Directions: Only one stretch of the listing below is wanted. Give it again exactly, from the line with "The image size is (534, 1568)." through the line with "Click the Max Instances field".

Source material:
····················
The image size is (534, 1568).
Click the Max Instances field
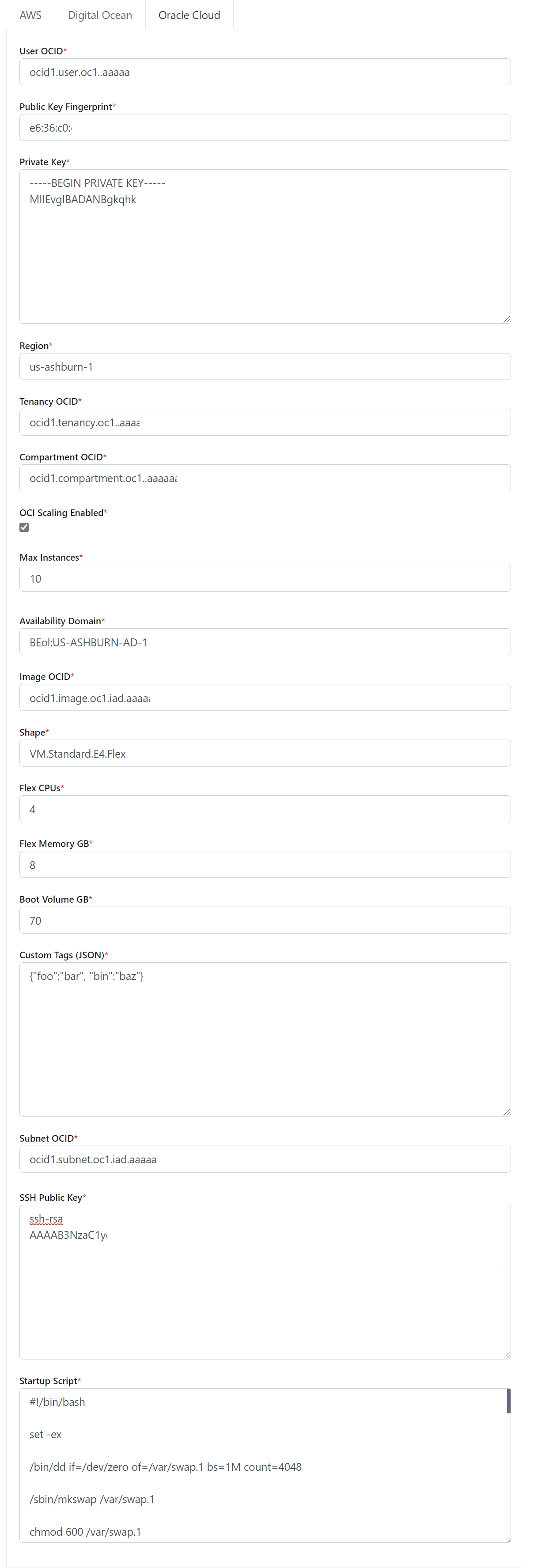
····················
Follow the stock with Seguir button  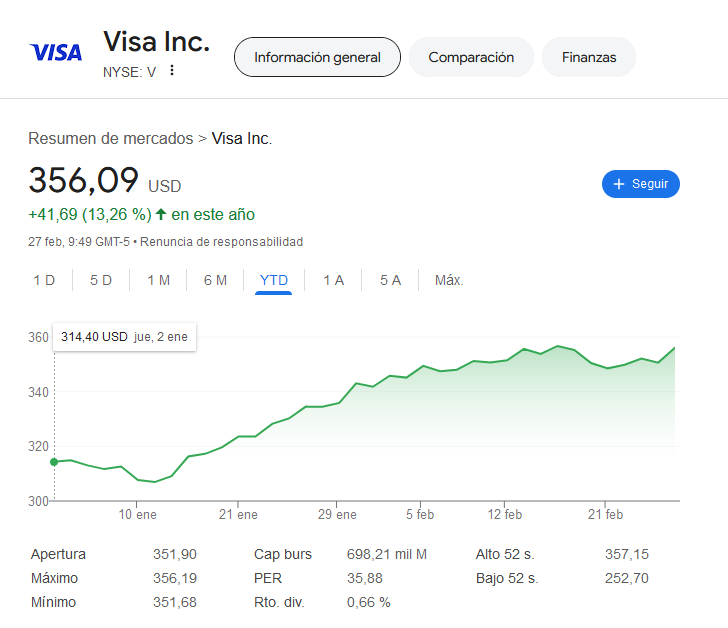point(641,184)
····················
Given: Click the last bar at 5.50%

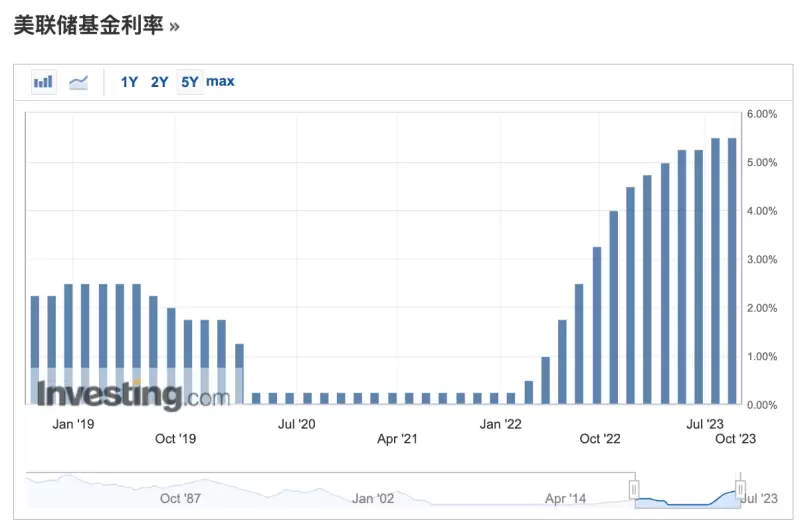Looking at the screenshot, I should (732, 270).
····················
Solution for this problem:
The image size is (534, 1568).
Click the Max Instances field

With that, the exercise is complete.